Chapter 9 Confidence Intervals and Quantifying Uncertainty

This chapter introduces confidence intervals and uses them to quantify uncertainty in estimates of parameters in statistical models.

All datasets from MIPS can be downloaded here: https://www.tudelft.nl/en/eemcs/the-faculty/departments/applied-mathematics/applied-probability/education/mips/.

library(tidyverse)
library(patchwork)
options(digits = 5)

9.1 Confidence Intervals for the Mean (Chapter 23)

Consider the following familiar scenario: we have a sample \(X_{1},\ldots,X_{n}\overset{iid}{\sim}\text{N}(\mu,1)\), and we estimate the unknown parameter \(\mu\) using the estimator \(\hat{\mu} = \bar{X}\). The sample is random, so the estimator is also random. If we took another sample, we would get another value of \(\hat{\mu}\). The estimator \(\hat{\mu}\) is a random variable, so it has a probability distribution. We have seen several ways to get it: mathematical derivation, the Central Limit Theorem, and Bootstrapping. In this example, we know that \[\hat{\mu} \sim \text{N}(\mu,1/\sqrt{n}).\]

The value \(\hat{\mu}\) is called a point estimate of the parameter \(\mu\). In this chapter we are going to go one step further and quantify uncertainty in our point estimates for parameters. We are going to do this by using the sampling distributions of the estimators to construct random intervals which contain the true parameter value with high probability. These are called confidence intervals.

9.1.1 Simulation: an example

How do we do this?

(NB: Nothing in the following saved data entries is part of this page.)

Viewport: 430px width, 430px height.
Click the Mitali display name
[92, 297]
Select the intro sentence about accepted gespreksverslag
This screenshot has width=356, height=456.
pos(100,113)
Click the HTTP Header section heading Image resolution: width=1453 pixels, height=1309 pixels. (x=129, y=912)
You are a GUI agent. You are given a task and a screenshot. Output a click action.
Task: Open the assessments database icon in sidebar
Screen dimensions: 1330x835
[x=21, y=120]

We know that \[\hat{\mu} \sim \text{N}(\mu,1/\sqrt{n}).\] Rearrangement gives \[Z_{n} = \frac{\hat{\mu} - \mu}{1/\sqrt{n}} \overset \text{N}(0,1).\]

Let \(q_{\alpha}\) be the \(\alpha\)-quantile of \(Z_{n}\): the value such that \(P(Z_{n} \leq q_{\alpha}) = \alpha\), for \(0 \leq \alpha \leq 1\). Then we have \[\begin{equation}\begin{aligned} 1 - \alpha &= P\left( q_{\alpha/2} \leq Z_{n} \leq q_{1 - \alpha/2}\right) \\ &= P\left( \hat{\mu} - q_{1 - \alpha/2}\times\frac{1}{\sqrt{n}} \leq \mu \leq \hat{\mu} + q_{1 - \alpha/2}\times\frac{1}{\sqrt{n}}\right) \end{aligned}\end{equation}\] where we used \(q_{1 - \alpha/2} = -q_{\alpha/2}\). The values \[\begin{equation}\begin{aligned} L_{n} &= \hat{\mu} - q_{1 - \alpha/2}\times\frac{1}{\sqrt{n}} \\ U_{n} &= \hat{\mu} + q_{1 - \alpha/2}\times\frac{1}{\sqrt{n}} \\ \end{aligned}\end{equation}\] are random variables. We just showed that \(P(L_{n} \leq \mu \leq U_{n}) = 1-\alpha\). We call the random interval \((L_{n},U_{n})\) a \(1-\alpha\) confidence interval for \(\mu\).

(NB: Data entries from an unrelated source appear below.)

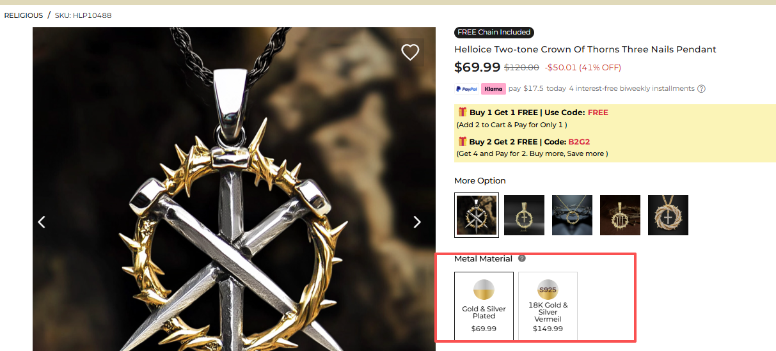Select the three-nails pendant thumbnail option
This screenshot has height=351, width=776.
476,215
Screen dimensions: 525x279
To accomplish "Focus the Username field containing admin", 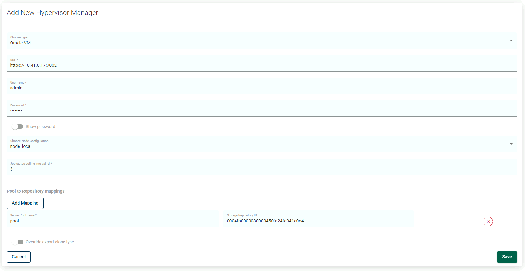I will [x=262, y=88].
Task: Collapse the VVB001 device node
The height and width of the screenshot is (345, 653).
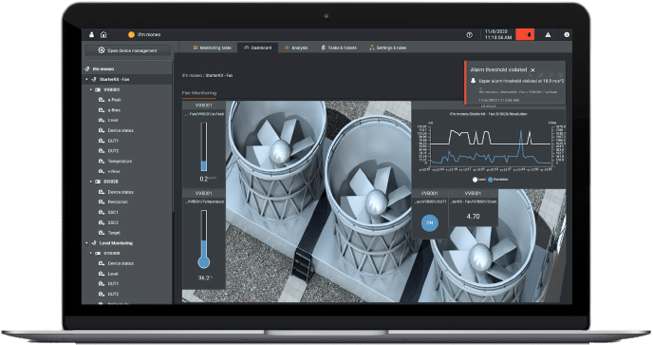Action: [x=91, y=89]
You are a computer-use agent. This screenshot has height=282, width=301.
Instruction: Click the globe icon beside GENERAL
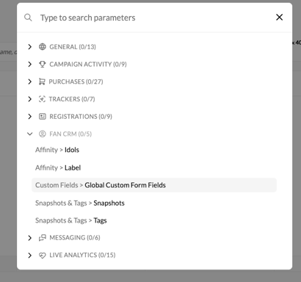43,46
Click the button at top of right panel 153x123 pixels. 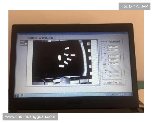[x=114, y=41]
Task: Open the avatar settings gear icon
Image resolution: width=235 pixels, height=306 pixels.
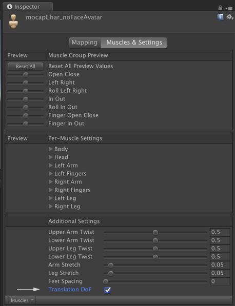Action: [x=230, y=17]
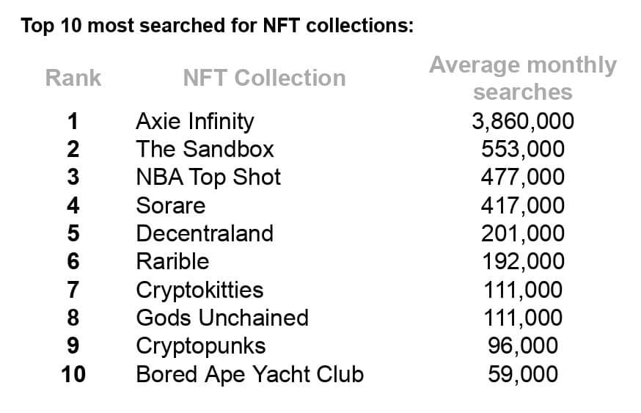
Task: Click the 477,000 searches figure
Action: pos(523,178)
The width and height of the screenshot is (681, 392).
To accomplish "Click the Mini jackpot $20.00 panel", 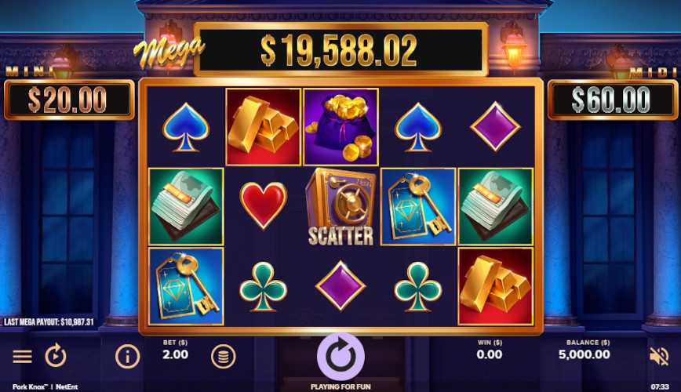I will 69,100.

The interpretation of \((L_{n},U_{n})\) sometimes gets confused. \(\mu\) is not random: it is a fixed, unknown quantity. \((L_{n},U_{n})\) are random: they change with the sample. If you took a different sample, you would get a different interval \((L_{n},U_{n})\). If you took many samples, about \((1-\alpha)\times 100\%\) of them would contain the fixed, unknown value \(\mu\).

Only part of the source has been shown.